Jean Vincent Coussié n’était pas un enfant du Cognac. Ni fils de négociant ni fils de viticulteurs. Ses racines l’inscrivaient plutôt du côté du Béarn, de l’Ariège, du Lot et Garonne. Ses parents, enseignants, migrent vers Bordeaux, où Jean Vincent intègre le lycée Montaigne. Après math. Sup, « un peu court pour Polytechnique » il choisit de candidater à Agro-Paris via la classe préparatoire du lycée parisien Henri IV. Il passe le concours d’entrée en 1944, après avoir connu les affres des voyages Paris-Bordeaux sous les bombes, les immeubles effondrés, les personnes en détresse…

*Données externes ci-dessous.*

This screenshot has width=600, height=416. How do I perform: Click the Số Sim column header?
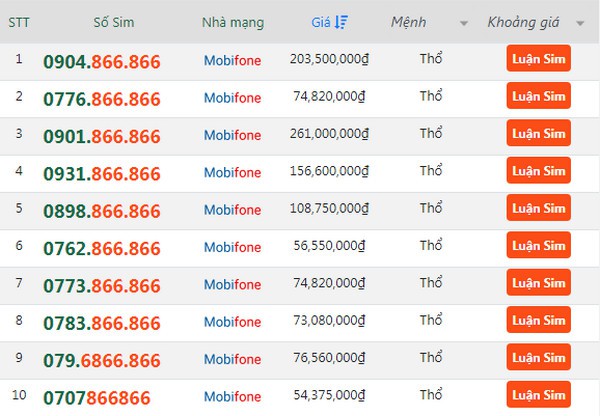pos(114,22)
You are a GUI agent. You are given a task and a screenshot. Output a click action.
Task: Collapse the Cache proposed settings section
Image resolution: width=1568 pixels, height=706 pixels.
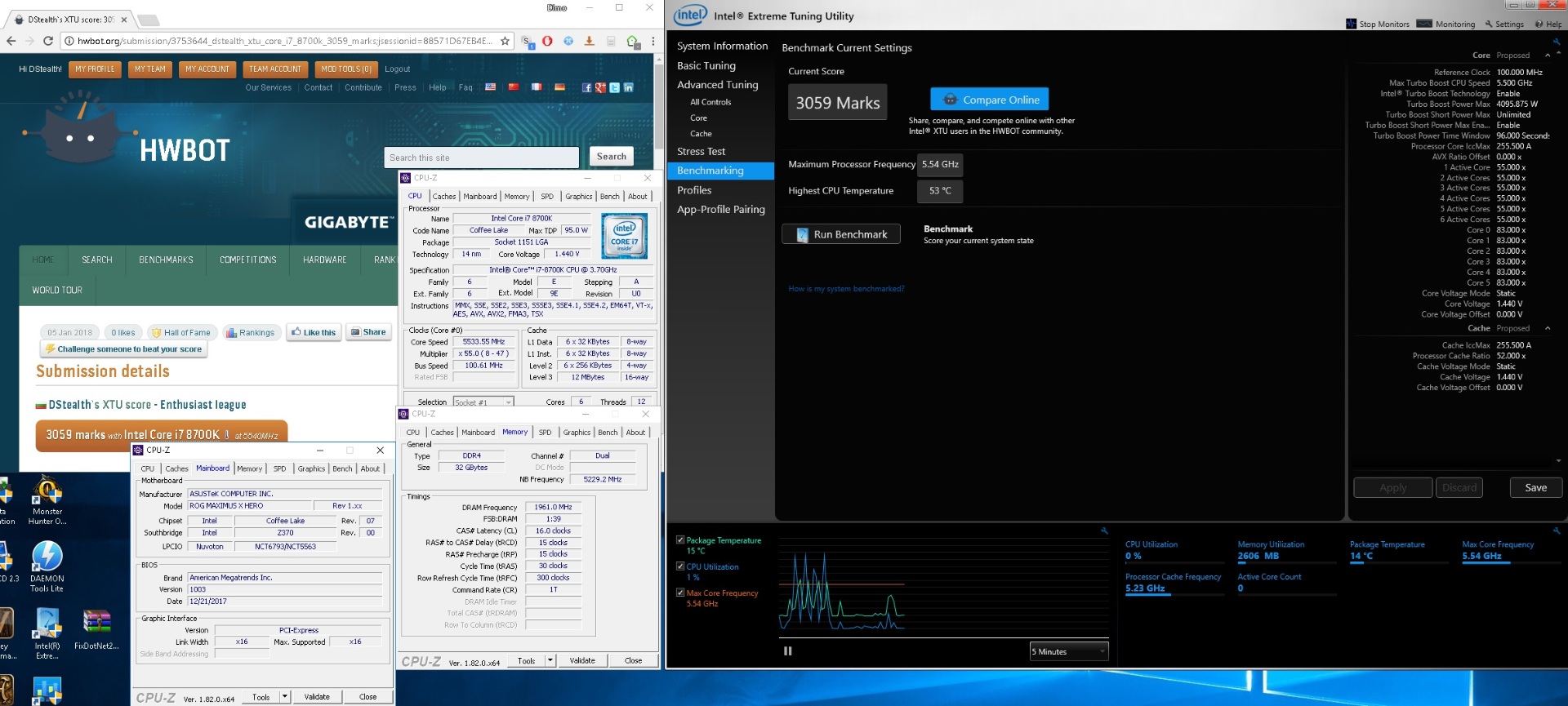point(1548,328)
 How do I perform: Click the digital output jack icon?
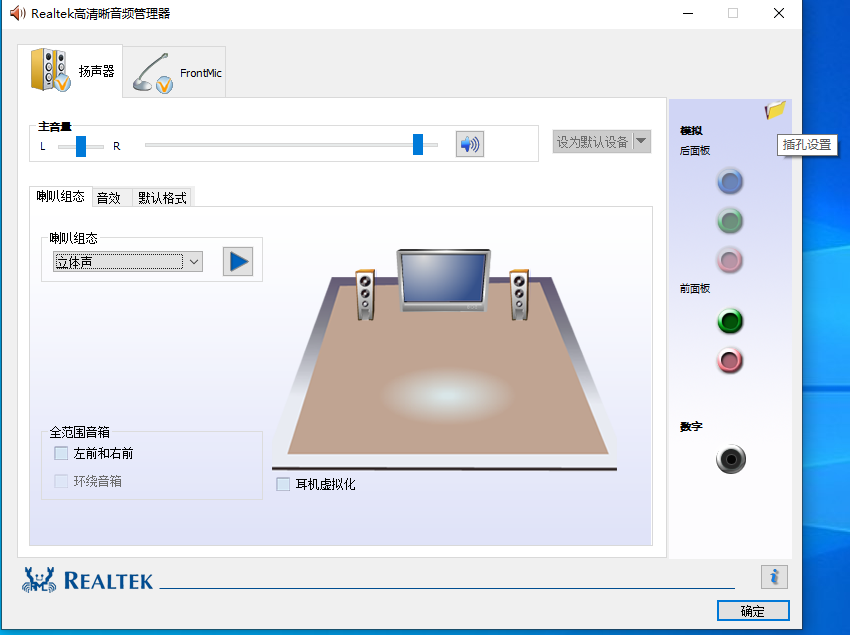point(731,459)
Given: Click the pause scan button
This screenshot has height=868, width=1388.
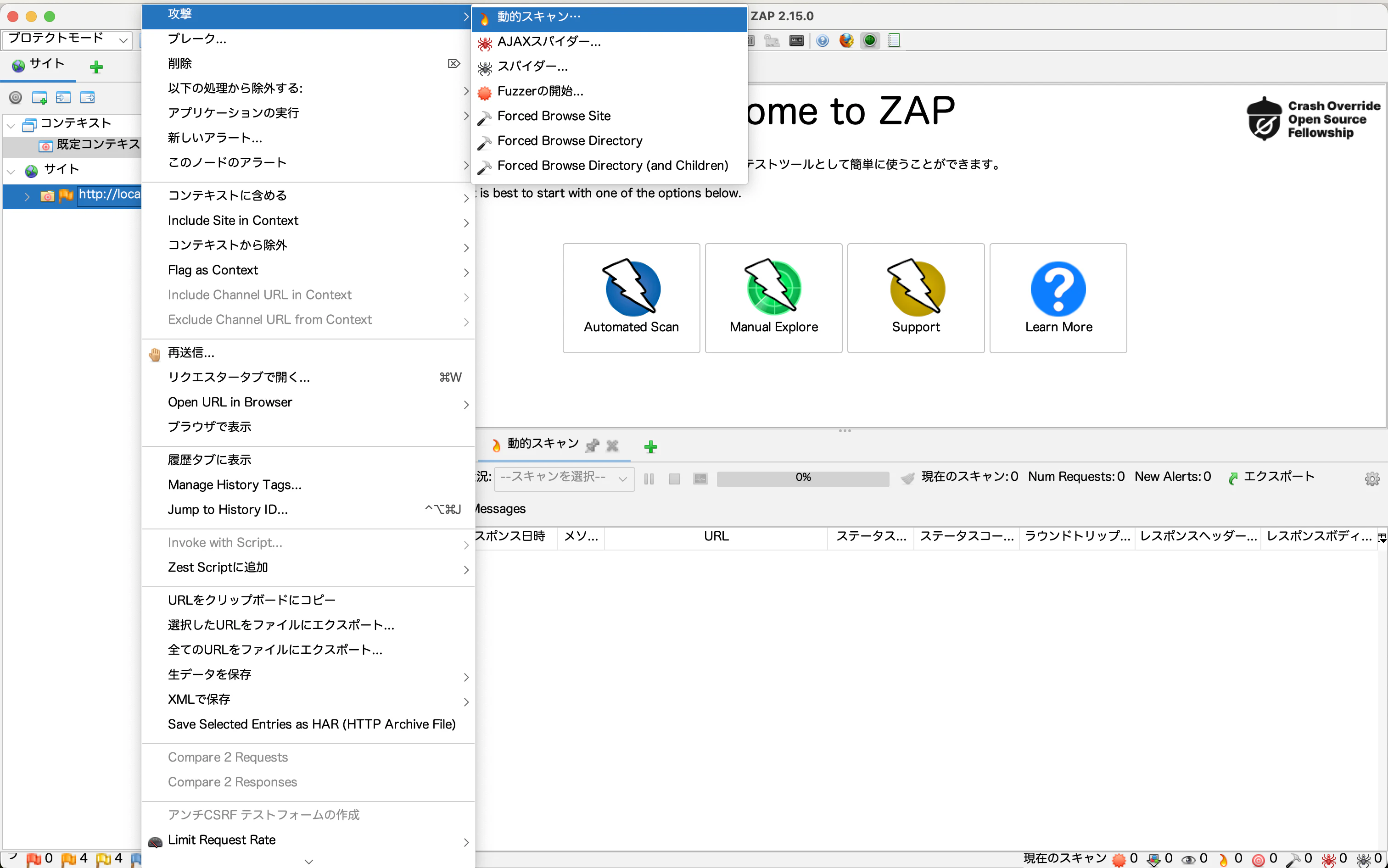Looking at the screenshot, I should pos(649,478).
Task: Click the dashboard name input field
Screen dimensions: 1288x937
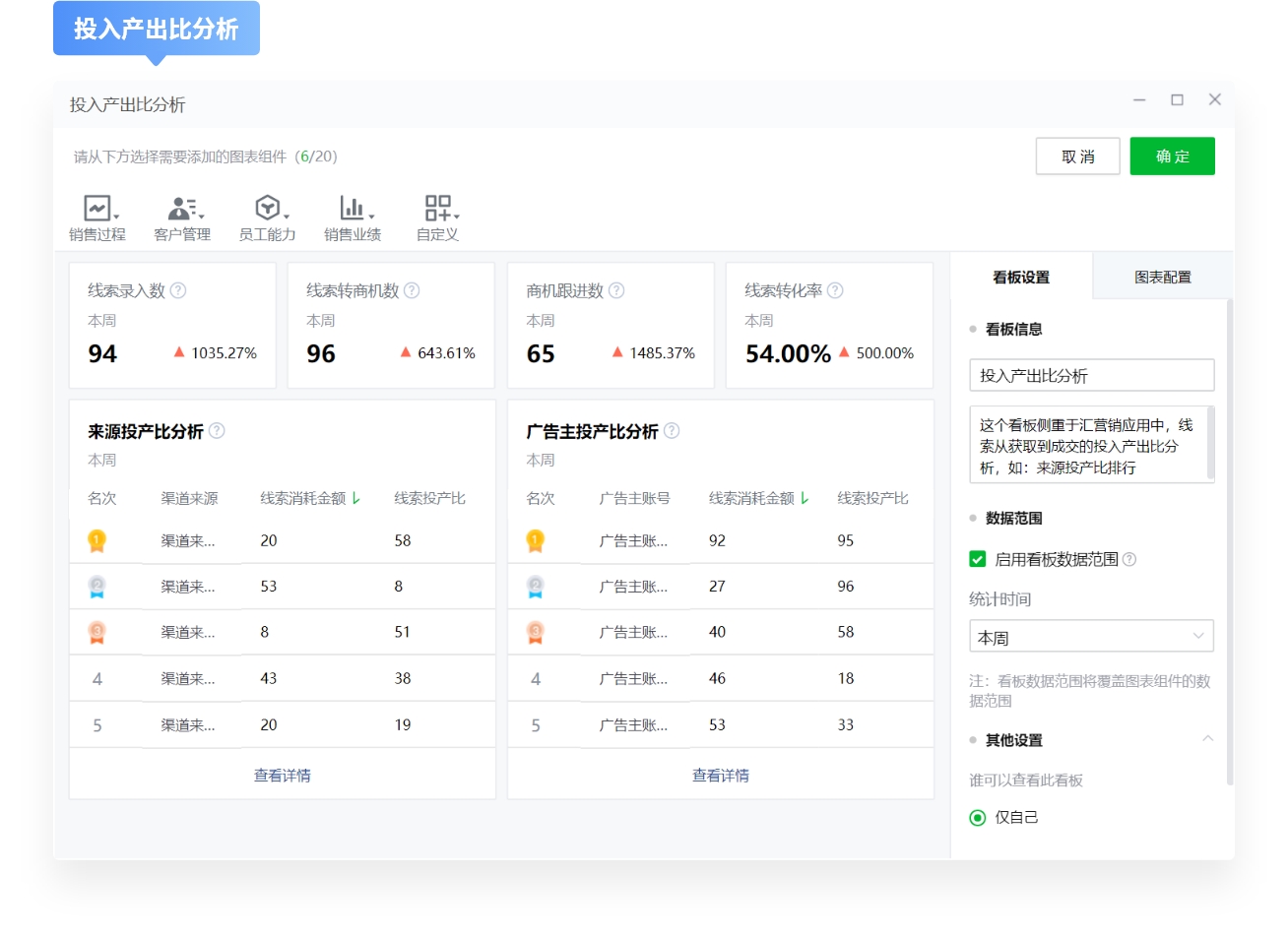Action: tap(1091, 375)
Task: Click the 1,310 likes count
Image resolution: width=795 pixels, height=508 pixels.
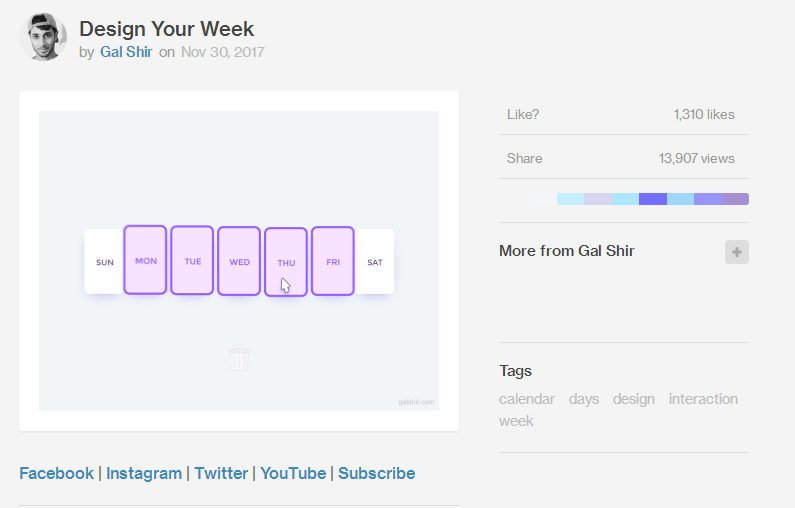Action: click(x=704, y=114)
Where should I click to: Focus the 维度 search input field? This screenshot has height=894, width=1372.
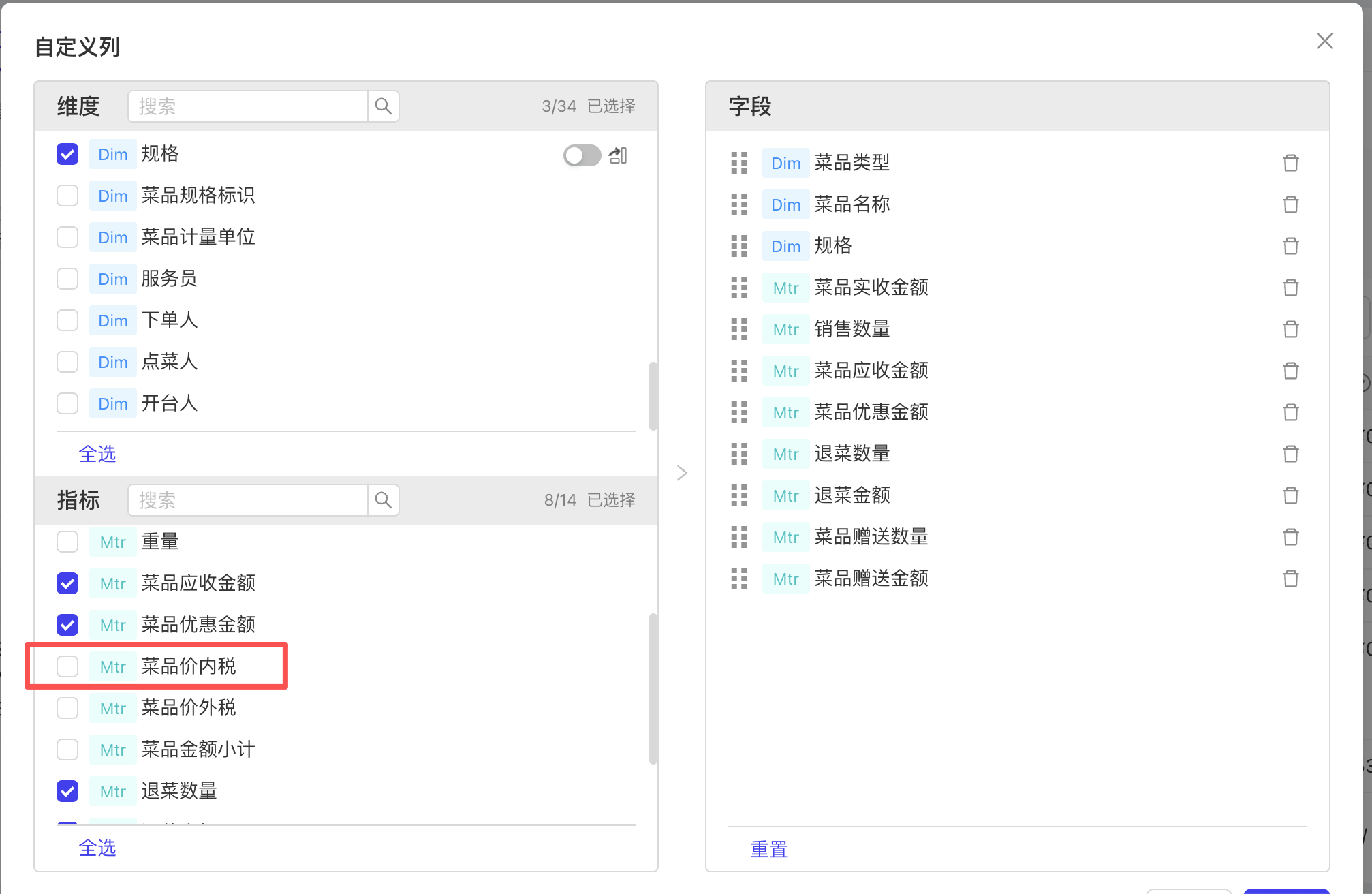click(x=249, y=106)
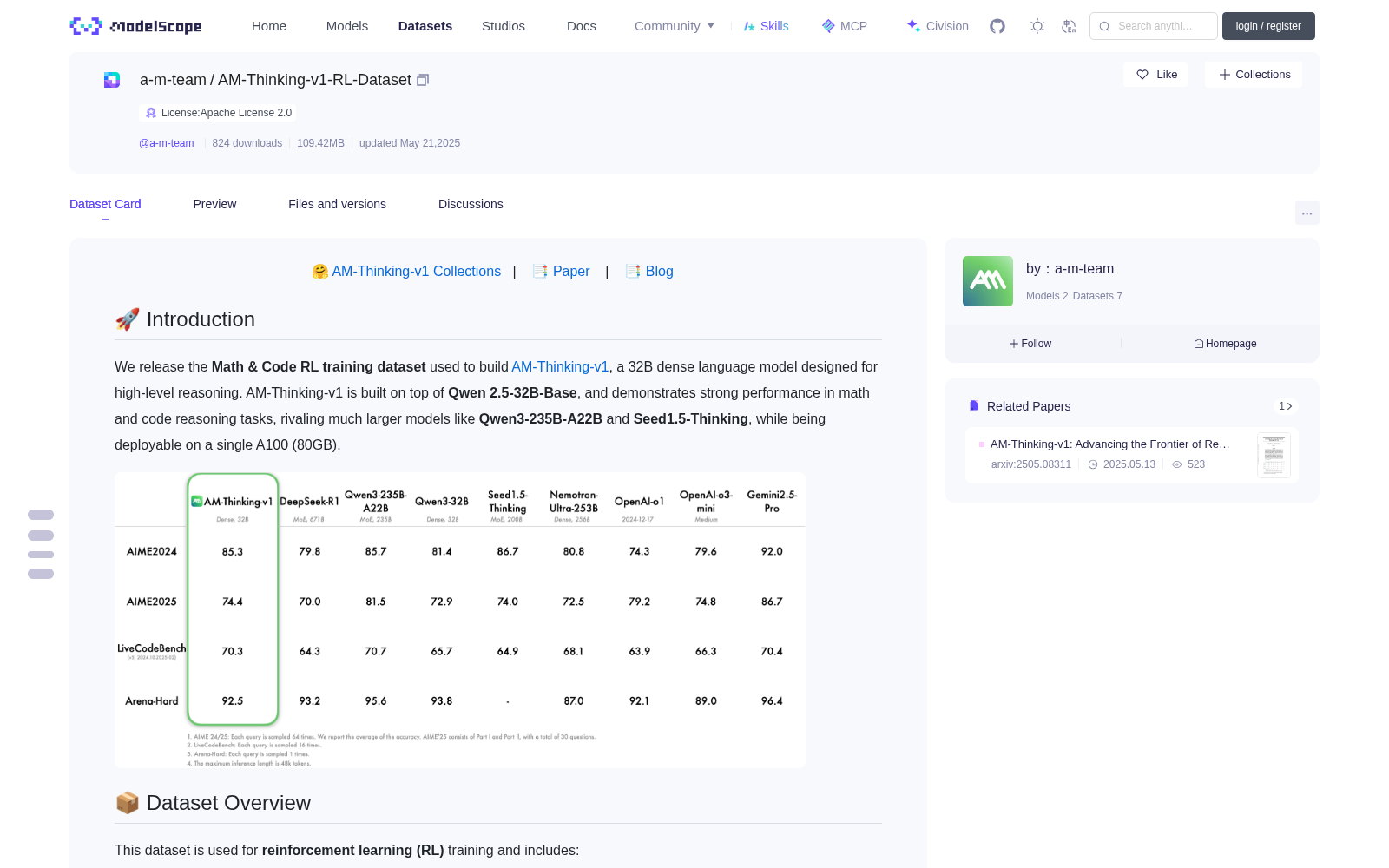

Diplômé en 1947, à la recherche d’une situation, le jeune Agro déboule à Cognac et se présente devant Pierre Lucquiaud, directeur de la Coopérative de Cognac – « Ah c’est vous l’Agro ! Vous qui savez tout mais qui n’êtes bon à rien ? » – « Votre opinion, Monsieur, est aussi sévère que flatteuse » – « C’est vrai…allons visiter les chais ». Il fera son entrée à Unicoop en septembre 1947.
Ingénieur frais émoulu, il n’a de cesse de répéter – et d’écrire dans Le Paysan – « que la qualité du Cognac dépend de celle des vins ». Il sera entendu. Jean Vincent Coussié se plaisait à revendiquer l’initiative d’un « compte dépôt » créé lors de l’importante récolte 1965. Un système de financement qui forgera l’identité des coopératives associées au commerce. Lors de cette même année 1965, l’interprofession vote le report de la date de commercialisation des eaux-de-vie jeunes, sous l’effort conjugué d’un P.J Noël et d’un J V Coussié.
Intellectuel, Jean Vincent Coussié l’était à coup sûr. Après une carrière où pragmatisme, sens des réalités et du commerce tinrent la rampe, comme il sied à Cognac, J V Coussié se révèlera au tournant de sa vie un auteur prolixe et inspiré. On ne reviendra pas sur ses ouvrages liés au Cognac mais au gré de conférences, souvent caritatives, il « commettra » un François 1 er, un Jean Monnet, un Montesquieu. Son cher Montesquieu, auteur de l’Esprit des lois, dont il citait de mémoire de multiples aphorismes – « Une monarchie corrompue, ce n’est pas un Etat ; c’est une cour. » ou encore – « Un laboureur sur ses jambes est plus haut qu’un gentilhomme à genoux. » Montesquieu philosophe mais aussi propriétaire viticole à La Brède, dans les Graves où les parents de Jean Vincent avaient acquis le château La Blancherie, si cher à son coeur.
En 1996, à un âge déjà honorable, J V Coussié soutient une thèse de doctorat à l’Institut national agronomique Paris-Grignon, sur le thème du Cognac. Ainsi sera-t-il « Docteur », un titre dont il n’était pas peu fier.
Après avoir été un pilier du Lyons Club de Cognac-Jarnac, Jean Vincent Coussié pratIquait le golf encore à un très grand âge. L’occasion de retrouver ses amis qui passaient le prendre allée Bernard Guionnet puis, plus tard, aux Jardins de Louise. Le décès de son épouse Monique l’avait beaucoup affecté. Mais il était entouré de ses filles Françoise et Nadine.
Nous garderons le souvenir ému d’un Jean Vincent Coussié d’une très grande alacrité d’esprit, toujours présent, toujours disponible pour mobiliser sa mémoire et ses analyses pénétrantes. Il nous conseillait – « A Cognac, il faut pianoter, pianoter ! » En clair, dire les choses mais avec les formes. Merci Monsieur Coussié.